This change adds the ability to cheaply compute user set cardinality
using hyperloglog.
HLL is used to both count the number of distinct users for each
aggegate and to measure the impact that a certain anomaly has on users,
e.g. how many users are affected by main crashes.
This change will make error_aggregates behave a bit differently.
Here we are multiplexing pings - for each experiment a ping is
involved in, we are going to get one data entry. We are then
going to add one data entry for every ping with NO experiment.
We then aggregate across these new experiment outputs. What this
means is that you can query for experiment_id = NULL, and that
will include the entire population. Otherwise, you need to select
a single experiment_id to query on, or clients will be double counted.

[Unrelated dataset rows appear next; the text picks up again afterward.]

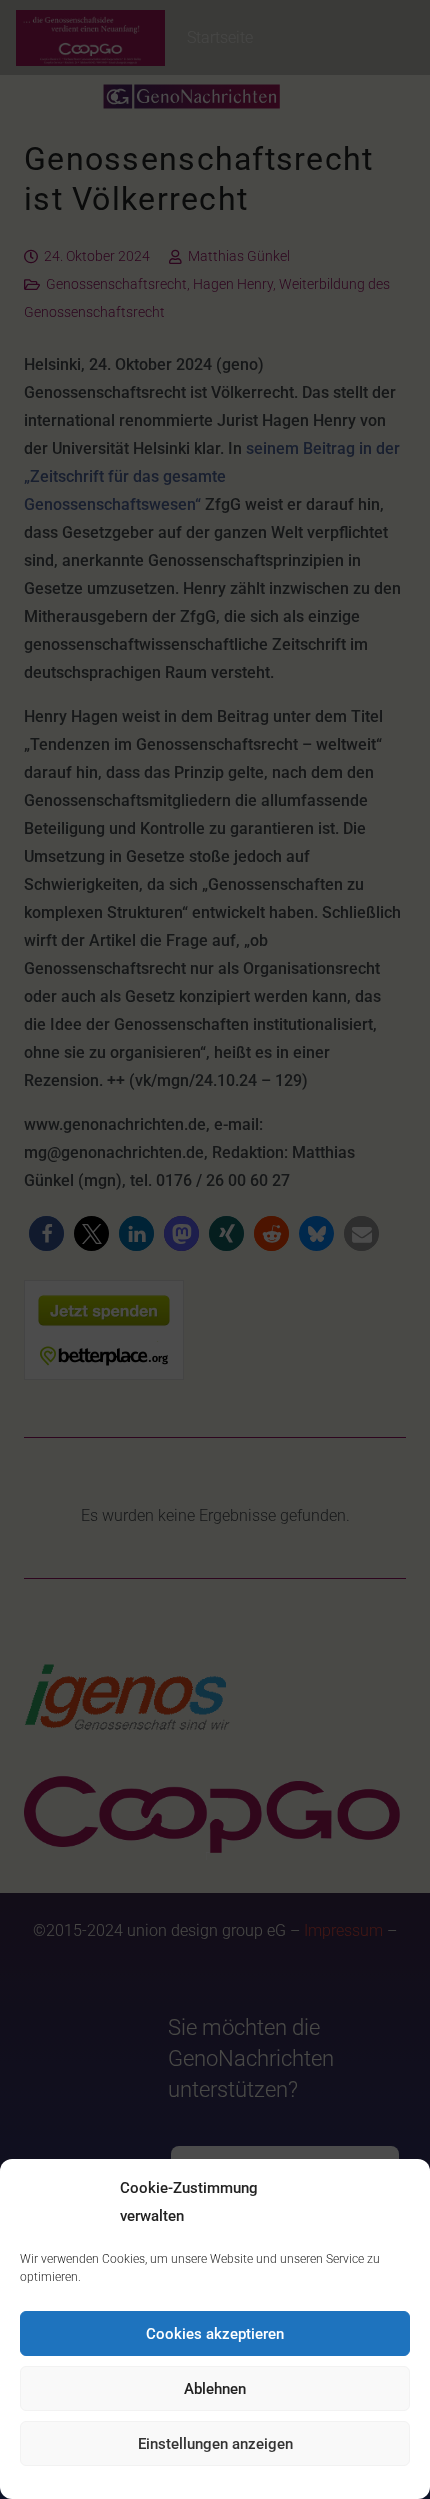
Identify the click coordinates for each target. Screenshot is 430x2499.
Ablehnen (215, 2389)
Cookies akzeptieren (215, 2334)
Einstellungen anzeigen (215, 2444)
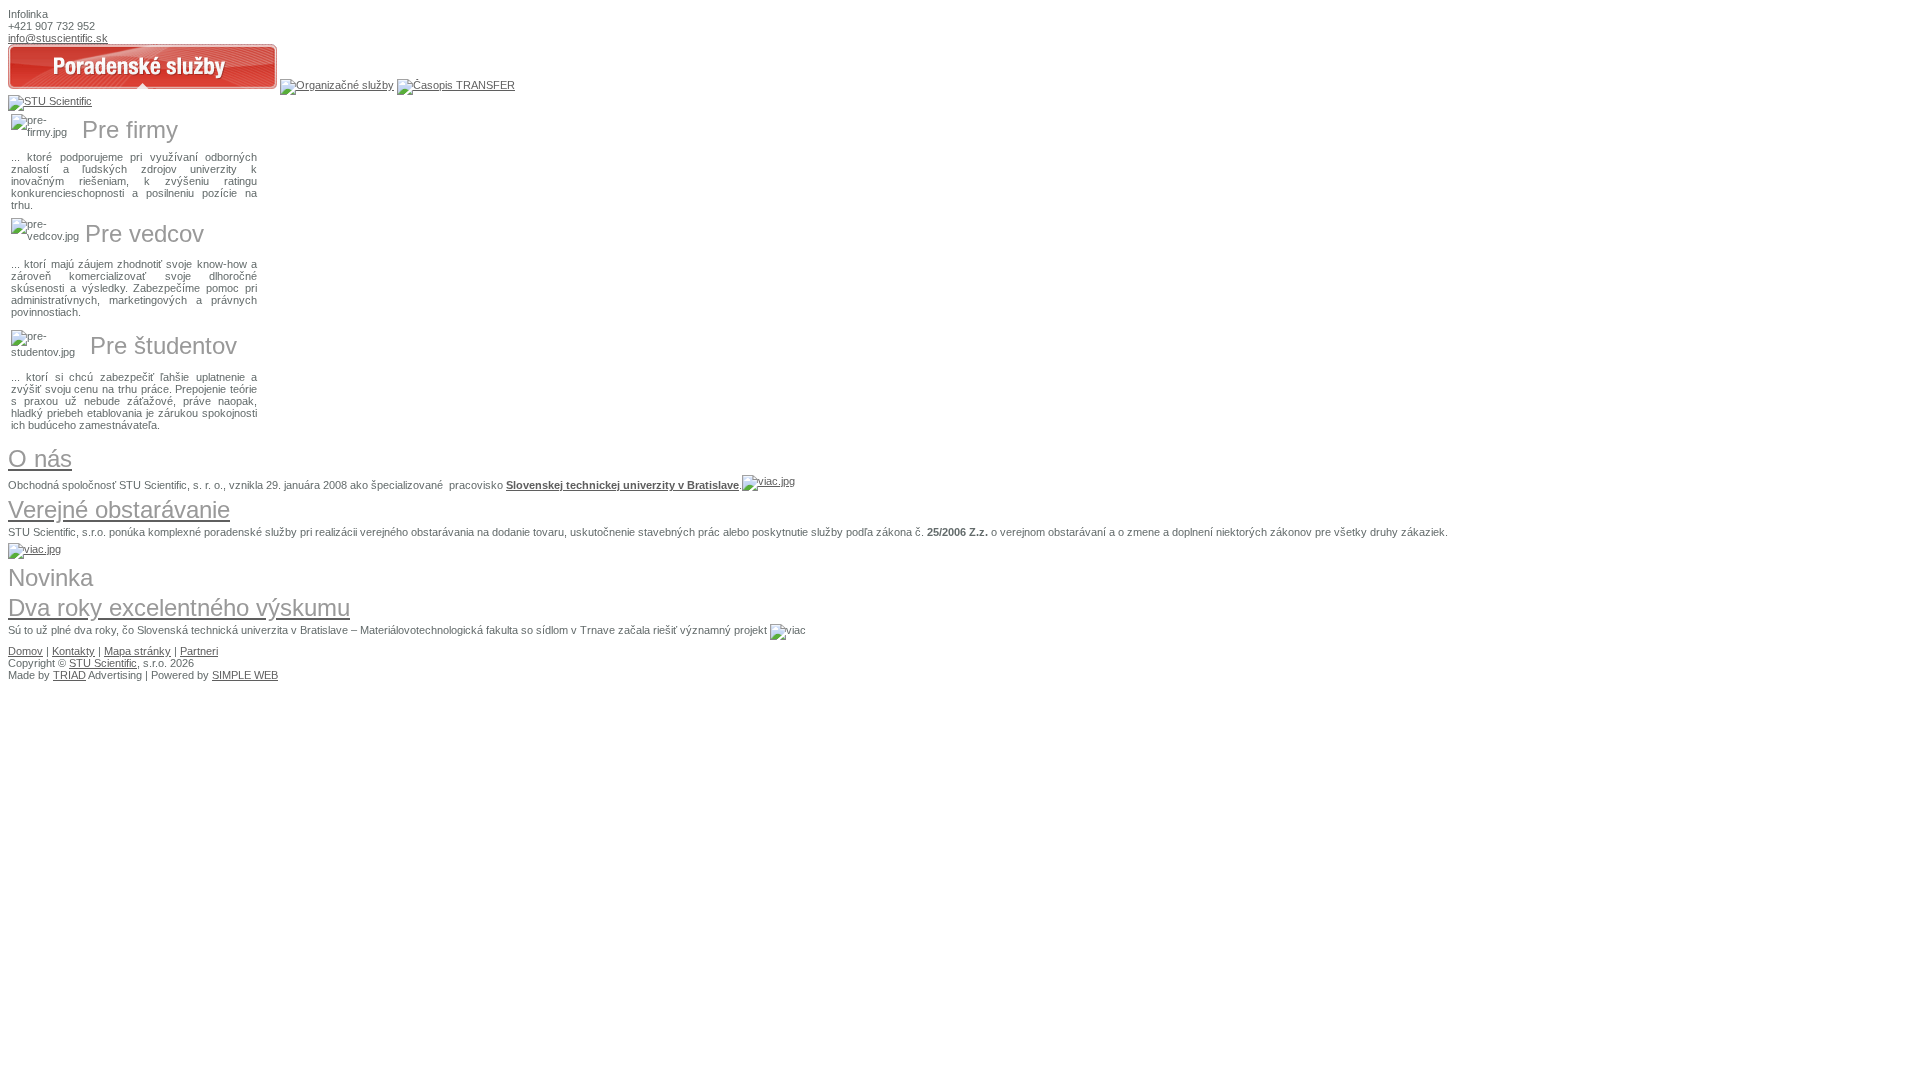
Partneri (199, 651)
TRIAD (69, 675)
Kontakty (73, 651)
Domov (25, 651)
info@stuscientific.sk (58, 38)
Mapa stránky (137, 651)
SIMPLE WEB (245, 675)
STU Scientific (103, 663)
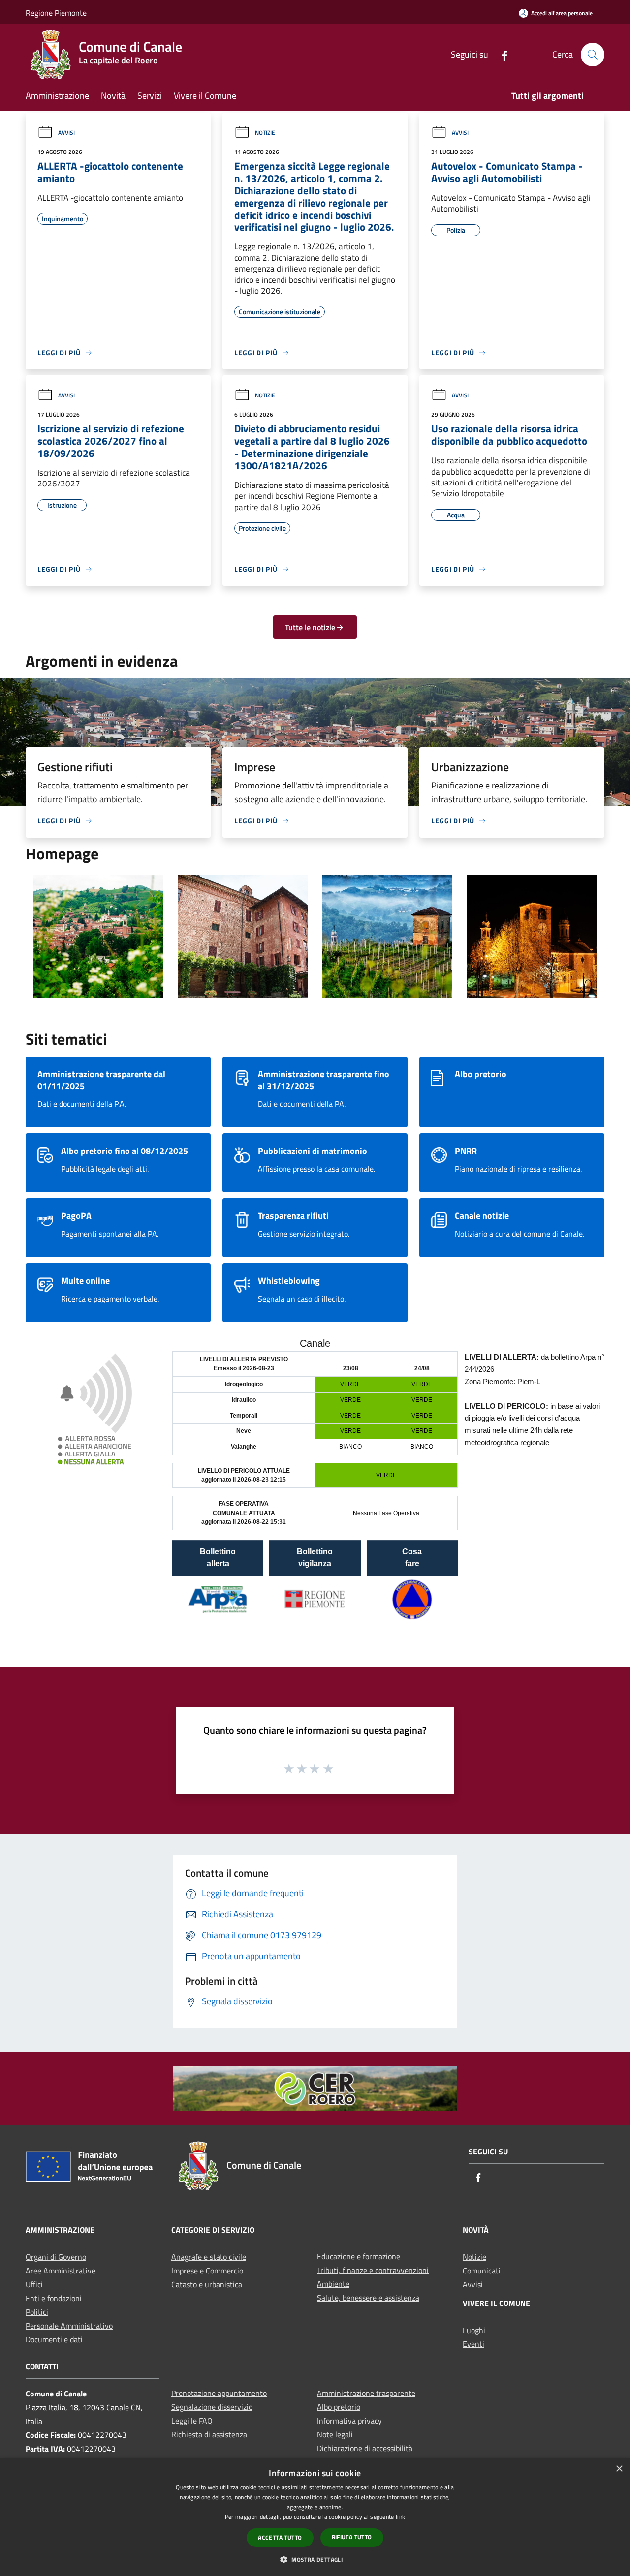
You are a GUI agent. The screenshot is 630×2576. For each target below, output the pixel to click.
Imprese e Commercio (207, 2270)
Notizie (265, 132)
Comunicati (482, 2270)
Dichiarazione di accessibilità (364, 2448)
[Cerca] (592, 54)
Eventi (473, 2344)
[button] (315, 2559)
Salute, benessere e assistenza (368, 2297)
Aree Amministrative (60, 2270)
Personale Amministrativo (69, 2326)
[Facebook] (500, 54)
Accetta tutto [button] (280, 2537)
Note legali (335, 2434)
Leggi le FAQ (192, 2420)
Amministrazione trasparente (366, 2393)
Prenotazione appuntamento (219, 2393)
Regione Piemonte (56, 13)
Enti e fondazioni (54, 2298)
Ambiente (333, 2284)
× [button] (619, 2469)
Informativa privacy (349, 2420)
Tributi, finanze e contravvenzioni (373, 2270)
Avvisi (66, 132)
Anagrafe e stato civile (208, 2257)
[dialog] (315, 2517)
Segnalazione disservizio (211, 2407)
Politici (37, 2312)
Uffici (34, 2284)
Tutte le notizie (310, 627)
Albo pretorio (338, 2407)
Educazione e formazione (358, 2256)
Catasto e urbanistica (206, 2284)
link (400, 2516)
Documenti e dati (54, 2339)
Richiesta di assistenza (209, 2434)
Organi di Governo (56, 2257)
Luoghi (474, 2330)
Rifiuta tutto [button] (352, 2537)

For example, if a client has the following:
{"experiment1": "control", "experiment2": "branch1"}
They will be included in the dataset three times:
- once for experiment1
- once for experiment2
- once for NULL
That means if you don't query on a specific experiment, the pings
for this client will be tripled. As such, EVERY QUERY MUST NOW
INCLUDE AN EXPERIMENT_ID.
This change is not backwards compatible, because selecting NULL
on historical entries will result only in clients with NO experiments,
rather than all experiments.
This is the first measure that requires a non-sum aggregation. I added
a map to define which columns require which aggregation. If a column is
not listed there, it falls back to a sum().
For every histogram we can store a threshold count and a list of
process types. For each combination, the final schema will have a new
column in the format ${histogram_name}_${process_type}_${threshold}